John Proctor finally has justice for dad he never got chance to know
It should have been the happiest week of their lives. Little Johnnie junior was born on September 9, 1981. Just five days later his doting father was shot dead.
Constable John Proctor – Johnnie to his family – had been visiting June, his wife of four years, frequently at the maternity wing of the Mid Ulster Hospital in Magherafelt.
On September 14 the father-of-two arrived around 6.45pm and was pleased to get staying with his family for longer than was usually allowed, remarking to another new father that he was surprised they hadn't been chased out earlier "because Sister Woods had been on duty".
He left the hospital at around 8.50pm.
June vividly remembers walking out of the ward with her husband and waiting at a window to exchange a final farewell. She lingered at the window in the hope of seeing him drive past on the way home.
Instead, she heard the terrifying sound of gunshots.
"I heard the gunshots and I knew it was him," she said.
"I knew Johnnie was dead because I heard the number of shots they put in him. It wasn't just one shot – they riddled him, I knew Johnnie's life was over."
He had been a reserve RUC officer for just 18 months before he was killed.
Previously he had served with the Ulster Defence Regiment.
Earlier on the day of his murder he had served as a pall bearer at the funeral of his friend Alan Clarke, a UDR soldier who had been shot dead by the IRA in Maghera two days before.
South Derry was one of the most infamous parts of Northern Ireland during the Troubles, known for the ruthlessness of the terrorists who operated there, including Dominic 'Mad Dog' McGlinchey. Tensions were particularly high at the time due to the republican hunger strike in which 10 prisoners died.
Derry INLA man Michael Devine (27) was the 10th and last republican hunger striker to die at the Maze Prison in August 1981; Thomas McElwee (23), from Tamlaghtduff in south Derry, died just before him.
On September 7, 19-year-old RUC officer Stuart Montgomery was killed while on patrol in Pomeroy, while in July Protestant civilian John Hazlett (43) was shot dead by the IRA in Maghera.
June said her family circle were terrified that her Johnnie could be next, but said they were shocked that the IRA would have struck again so quickly.

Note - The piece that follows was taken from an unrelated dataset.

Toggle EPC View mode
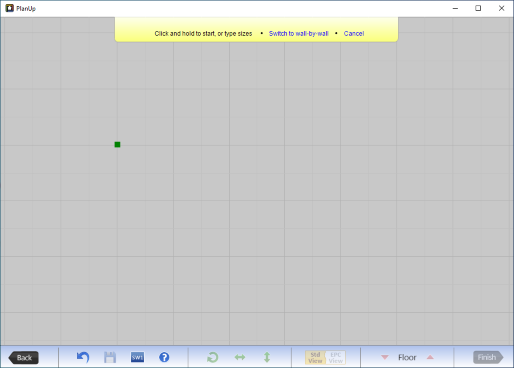 [x=336, y=357]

She said: "We were on all eggshells, but I never thought they would strike again so soon."
The south Derry Brigade of the Provisional IRA said in 1981 that it had killed Mr Proctor as part of its effort to intensify its campaign against the police and Army.
Before this week, no one had ever been convicted of the murder. June said it had been a long 32 years, but that the family had stuck together and remained hopeful that one day justice would be done.
Tragically, it came too late for constable Proctor's mother, who died just a few years ago.
"Johnnie's murder took the life out of all of us," she said.
"But, as a family, we stood together, we have been strong and we waited patiently.
"Our day has come.
"I am ecstatic that we have finally got justice, 32 years on."
June also hit out at Attorney General John Larkin's recent comments calling for an effective amnesty for all those who took part in the Troubles.
"Hopefully other families like ours will get justice too, no matter what Larkin seems to think," she said.
Even the prospect of Kearney only serving two years under the terms of the Good Friday Agreement could not dim June's joy at the conviction.
"Well, he'll not get his Christmas dinner and we will," she said defiantly.
Also among family and friends in court yesterday was Johnnie jnr, who bears a striking resemblance to the father that he never got the chance to know.
Now 32 years old, he is seven years older than his father was when he was killed. He said he was glad the family could now have some closure and justice.
"I never got to meet my father," he said. "It's so sad that I never got to meet the man that brought me into the world."